**What is required**
Below are the records. Reproduce the line that contains "Task: Click the graduation cap learning icon" and every line after it to the end, exactly and alone.

*** Opening Information ***

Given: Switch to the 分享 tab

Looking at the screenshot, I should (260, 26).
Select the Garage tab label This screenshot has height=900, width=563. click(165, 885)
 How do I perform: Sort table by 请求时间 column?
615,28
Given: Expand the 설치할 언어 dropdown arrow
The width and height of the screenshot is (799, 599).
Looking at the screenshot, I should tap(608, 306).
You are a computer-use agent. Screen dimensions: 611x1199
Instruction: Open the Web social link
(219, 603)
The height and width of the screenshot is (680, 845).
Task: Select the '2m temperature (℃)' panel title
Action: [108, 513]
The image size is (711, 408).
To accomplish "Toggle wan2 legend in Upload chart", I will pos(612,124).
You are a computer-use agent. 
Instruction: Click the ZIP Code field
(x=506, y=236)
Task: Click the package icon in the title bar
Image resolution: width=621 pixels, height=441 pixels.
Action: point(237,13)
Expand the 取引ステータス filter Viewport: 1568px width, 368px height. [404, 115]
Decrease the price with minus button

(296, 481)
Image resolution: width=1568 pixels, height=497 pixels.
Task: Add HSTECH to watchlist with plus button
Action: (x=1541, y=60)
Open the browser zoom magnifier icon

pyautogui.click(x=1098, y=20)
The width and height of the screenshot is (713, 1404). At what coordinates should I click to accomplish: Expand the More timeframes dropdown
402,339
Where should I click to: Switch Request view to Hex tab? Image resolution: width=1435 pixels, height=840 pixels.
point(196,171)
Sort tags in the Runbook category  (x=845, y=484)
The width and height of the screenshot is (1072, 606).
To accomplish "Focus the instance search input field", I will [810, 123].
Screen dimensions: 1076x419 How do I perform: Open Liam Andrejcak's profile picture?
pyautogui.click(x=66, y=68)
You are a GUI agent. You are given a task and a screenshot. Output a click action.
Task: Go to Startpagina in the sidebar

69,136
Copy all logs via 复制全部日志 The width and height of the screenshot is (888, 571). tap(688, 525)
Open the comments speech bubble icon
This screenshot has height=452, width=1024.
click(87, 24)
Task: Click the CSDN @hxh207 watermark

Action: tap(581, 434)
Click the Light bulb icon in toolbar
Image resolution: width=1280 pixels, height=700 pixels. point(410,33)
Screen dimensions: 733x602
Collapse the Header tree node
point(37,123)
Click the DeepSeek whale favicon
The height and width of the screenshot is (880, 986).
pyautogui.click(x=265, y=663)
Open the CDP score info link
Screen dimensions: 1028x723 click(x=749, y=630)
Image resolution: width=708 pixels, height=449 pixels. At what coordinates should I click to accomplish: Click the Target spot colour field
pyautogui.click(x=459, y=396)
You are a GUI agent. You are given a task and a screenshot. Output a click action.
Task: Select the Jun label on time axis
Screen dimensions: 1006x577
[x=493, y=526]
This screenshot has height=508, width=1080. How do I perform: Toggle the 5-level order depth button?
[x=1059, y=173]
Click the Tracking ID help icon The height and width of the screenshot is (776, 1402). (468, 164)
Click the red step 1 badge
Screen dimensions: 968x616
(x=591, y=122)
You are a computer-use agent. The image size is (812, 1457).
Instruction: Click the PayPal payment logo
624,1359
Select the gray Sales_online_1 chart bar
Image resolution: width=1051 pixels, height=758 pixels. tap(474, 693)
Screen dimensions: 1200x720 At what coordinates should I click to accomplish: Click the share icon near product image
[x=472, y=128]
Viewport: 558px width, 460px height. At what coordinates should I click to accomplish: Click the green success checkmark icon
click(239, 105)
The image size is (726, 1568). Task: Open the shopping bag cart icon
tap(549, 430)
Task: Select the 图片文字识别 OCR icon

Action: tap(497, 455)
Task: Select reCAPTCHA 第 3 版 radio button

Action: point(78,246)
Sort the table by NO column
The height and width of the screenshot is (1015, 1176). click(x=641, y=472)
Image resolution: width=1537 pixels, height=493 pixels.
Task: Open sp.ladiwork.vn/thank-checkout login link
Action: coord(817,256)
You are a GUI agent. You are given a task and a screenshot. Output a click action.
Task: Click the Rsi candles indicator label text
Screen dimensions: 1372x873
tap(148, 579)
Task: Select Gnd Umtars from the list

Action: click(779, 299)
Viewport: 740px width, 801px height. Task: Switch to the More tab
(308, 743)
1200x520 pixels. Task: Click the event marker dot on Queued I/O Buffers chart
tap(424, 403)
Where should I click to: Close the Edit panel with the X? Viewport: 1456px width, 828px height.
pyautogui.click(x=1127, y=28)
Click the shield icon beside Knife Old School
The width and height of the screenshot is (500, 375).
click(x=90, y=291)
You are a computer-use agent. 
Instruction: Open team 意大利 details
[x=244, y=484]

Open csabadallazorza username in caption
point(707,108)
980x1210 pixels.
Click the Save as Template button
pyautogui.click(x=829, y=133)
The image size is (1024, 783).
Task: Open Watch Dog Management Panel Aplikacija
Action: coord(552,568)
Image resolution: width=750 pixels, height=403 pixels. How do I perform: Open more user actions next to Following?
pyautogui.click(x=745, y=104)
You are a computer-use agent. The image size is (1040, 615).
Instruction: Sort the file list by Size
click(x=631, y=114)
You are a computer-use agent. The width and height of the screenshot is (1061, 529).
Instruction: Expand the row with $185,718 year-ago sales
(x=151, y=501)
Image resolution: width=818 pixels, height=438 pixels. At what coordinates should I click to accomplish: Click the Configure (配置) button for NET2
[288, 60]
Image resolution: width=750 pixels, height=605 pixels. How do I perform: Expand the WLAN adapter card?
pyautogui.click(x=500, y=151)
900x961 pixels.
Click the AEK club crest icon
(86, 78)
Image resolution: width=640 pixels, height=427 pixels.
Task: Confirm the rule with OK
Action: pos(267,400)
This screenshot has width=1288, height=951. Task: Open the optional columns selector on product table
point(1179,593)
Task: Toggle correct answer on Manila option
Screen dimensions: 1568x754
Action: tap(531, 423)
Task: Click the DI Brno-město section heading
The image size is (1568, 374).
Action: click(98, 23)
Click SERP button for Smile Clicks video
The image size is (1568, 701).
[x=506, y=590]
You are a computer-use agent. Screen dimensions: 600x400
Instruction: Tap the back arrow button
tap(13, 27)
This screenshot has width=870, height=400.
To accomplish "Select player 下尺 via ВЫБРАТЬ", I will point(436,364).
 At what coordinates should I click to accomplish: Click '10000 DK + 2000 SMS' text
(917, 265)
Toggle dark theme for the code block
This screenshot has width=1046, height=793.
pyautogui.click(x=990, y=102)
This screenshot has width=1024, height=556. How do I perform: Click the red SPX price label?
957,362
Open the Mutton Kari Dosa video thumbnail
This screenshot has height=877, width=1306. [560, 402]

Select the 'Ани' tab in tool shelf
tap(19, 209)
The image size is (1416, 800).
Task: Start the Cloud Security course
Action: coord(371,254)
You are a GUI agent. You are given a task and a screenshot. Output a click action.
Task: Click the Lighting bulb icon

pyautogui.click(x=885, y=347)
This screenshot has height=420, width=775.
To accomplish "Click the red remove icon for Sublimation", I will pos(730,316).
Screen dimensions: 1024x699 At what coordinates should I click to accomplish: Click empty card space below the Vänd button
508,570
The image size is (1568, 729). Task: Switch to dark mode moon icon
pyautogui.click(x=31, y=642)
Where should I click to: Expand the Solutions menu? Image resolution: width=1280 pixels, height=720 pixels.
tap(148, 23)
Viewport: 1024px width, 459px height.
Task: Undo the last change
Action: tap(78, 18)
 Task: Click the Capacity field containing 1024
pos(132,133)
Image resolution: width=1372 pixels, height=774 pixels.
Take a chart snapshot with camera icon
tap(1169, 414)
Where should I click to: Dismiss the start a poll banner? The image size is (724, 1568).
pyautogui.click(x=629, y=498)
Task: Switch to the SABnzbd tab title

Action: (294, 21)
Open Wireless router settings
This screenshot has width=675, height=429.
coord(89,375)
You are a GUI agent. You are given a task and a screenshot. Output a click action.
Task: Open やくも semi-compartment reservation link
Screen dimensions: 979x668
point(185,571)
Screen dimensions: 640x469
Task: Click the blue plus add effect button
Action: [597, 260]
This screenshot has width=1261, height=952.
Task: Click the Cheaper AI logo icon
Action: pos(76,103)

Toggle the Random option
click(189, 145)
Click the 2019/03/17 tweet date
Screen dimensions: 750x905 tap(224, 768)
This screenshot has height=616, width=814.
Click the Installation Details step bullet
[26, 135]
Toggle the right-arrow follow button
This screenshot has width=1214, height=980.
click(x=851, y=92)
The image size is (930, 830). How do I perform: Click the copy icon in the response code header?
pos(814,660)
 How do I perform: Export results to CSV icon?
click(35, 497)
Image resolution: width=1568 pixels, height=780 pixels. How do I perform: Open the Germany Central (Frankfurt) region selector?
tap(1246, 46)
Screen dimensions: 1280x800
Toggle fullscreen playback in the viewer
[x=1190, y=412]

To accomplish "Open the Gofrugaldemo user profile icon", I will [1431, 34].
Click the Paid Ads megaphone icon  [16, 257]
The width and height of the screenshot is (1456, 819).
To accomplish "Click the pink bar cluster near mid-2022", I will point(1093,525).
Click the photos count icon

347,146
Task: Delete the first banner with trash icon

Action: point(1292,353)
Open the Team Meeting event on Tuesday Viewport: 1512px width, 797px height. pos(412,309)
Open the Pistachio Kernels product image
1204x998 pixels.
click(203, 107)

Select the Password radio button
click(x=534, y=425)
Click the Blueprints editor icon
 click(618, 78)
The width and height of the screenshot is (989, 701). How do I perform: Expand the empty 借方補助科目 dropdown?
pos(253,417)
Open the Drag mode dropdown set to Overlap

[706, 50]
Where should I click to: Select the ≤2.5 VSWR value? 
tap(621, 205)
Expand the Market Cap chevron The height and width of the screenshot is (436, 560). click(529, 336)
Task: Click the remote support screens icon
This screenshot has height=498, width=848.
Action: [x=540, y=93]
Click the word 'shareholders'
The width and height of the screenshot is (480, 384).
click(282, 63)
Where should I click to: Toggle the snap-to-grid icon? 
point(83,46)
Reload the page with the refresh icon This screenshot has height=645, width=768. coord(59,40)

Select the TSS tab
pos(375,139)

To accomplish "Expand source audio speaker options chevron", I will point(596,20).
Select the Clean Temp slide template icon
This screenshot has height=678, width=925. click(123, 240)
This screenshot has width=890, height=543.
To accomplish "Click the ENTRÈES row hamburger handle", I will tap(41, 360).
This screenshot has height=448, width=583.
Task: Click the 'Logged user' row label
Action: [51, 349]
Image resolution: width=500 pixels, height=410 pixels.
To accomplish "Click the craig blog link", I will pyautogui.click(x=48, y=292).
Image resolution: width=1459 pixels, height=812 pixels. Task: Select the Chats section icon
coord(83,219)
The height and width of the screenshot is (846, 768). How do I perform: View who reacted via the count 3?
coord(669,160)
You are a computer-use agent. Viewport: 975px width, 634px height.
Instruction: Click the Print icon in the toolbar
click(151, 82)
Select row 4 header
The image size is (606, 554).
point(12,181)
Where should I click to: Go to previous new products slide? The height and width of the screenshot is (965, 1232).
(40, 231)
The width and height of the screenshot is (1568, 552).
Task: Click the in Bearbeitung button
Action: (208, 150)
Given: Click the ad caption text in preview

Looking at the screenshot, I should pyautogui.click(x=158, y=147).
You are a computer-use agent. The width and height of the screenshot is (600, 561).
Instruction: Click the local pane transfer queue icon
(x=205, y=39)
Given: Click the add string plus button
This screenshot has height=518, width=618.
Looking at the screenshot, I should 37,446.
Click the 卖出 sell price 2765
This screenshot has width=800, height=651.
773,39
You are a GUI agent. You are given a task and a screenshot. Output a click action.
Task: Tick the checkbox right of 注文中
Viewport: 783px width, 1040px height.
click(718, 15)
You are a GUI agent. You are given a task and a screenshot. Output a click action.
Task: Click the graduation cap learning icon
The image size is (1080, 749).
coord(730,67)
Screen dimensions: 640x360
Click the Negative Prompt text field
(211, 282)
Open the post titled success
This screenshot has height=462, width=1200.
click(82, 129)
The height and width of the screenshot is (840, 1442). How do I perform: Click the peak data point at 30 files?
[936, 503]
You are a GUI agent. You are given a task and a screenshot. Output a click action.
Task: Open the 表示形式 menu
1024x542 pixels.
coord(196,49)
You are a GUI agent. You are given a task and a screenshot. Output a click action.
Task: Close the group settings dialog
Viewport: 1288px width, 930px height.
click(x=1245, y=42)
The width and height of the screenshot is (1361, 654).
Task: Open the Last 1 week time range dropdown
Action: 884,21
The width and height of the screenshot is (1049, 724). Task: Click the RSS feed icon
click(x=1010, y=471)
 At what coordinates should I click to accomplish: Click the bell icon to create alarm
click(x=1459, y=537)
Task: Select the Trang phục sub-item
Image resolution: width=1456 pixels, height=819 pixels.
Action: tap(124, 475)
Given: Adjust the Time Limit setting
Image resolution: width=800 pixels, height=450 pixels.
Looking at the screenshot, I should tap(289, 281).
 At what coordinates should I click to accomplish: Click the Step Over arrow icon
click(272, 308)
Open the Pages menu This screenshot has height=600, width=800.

*** Closing Information ***

**Output**
Task: Click the graduation cap learning icon
The image size is (1080, 749).
coord(730,67)
Screen dimensions: 640x360
Click the Negative Prompt text field
(211, 282)
Open the post titled success
This screenshot has height=462, width=1200.
click(82, 129)
The height and width of the screenshot is (840, 1442). How do I perform: Click the peak data point at 30 files?
[936, 503]
You are a GUI agent. You are given a task and a screenshot. Output a click action.
Task: Open the 表示形式 menu
1024x542 pixels.
coord(196,49)
You are a GUI agent. You are given a task and a screenshot. Output a click action.
Task: Close the group settings dialog
Viewport: 1288px width, 930px height.
click(x=1245, y=42)
The width and height of the screenshot is (1361, 654).
Task: Open the Last 1 week time range dropdown
Action: 884,21
The width and height of the screenshot is (1049, 724). Task: Click the RSS feed icon
click(x=1010, y=471)
 At what coordinates should I click to accomplish: Click the bell icon to create alarm
click(x=1459, y=537)
Task: Select the Trang phục sub-item
Image resolution: width=1456 pixels, height=819 pixels.
Action: tap(124, 475)
Given: Adjust the Time Limit setting
Image resolution: width=800 pixels, height=450 pixels.
Looking at the screenshot, I should tap(289, 281).
 At what coordinates should I click to accomplish: Click the Step Over arrow icon
click(272, 308)
Open the Pages menu This screenshot has height=600, width=800.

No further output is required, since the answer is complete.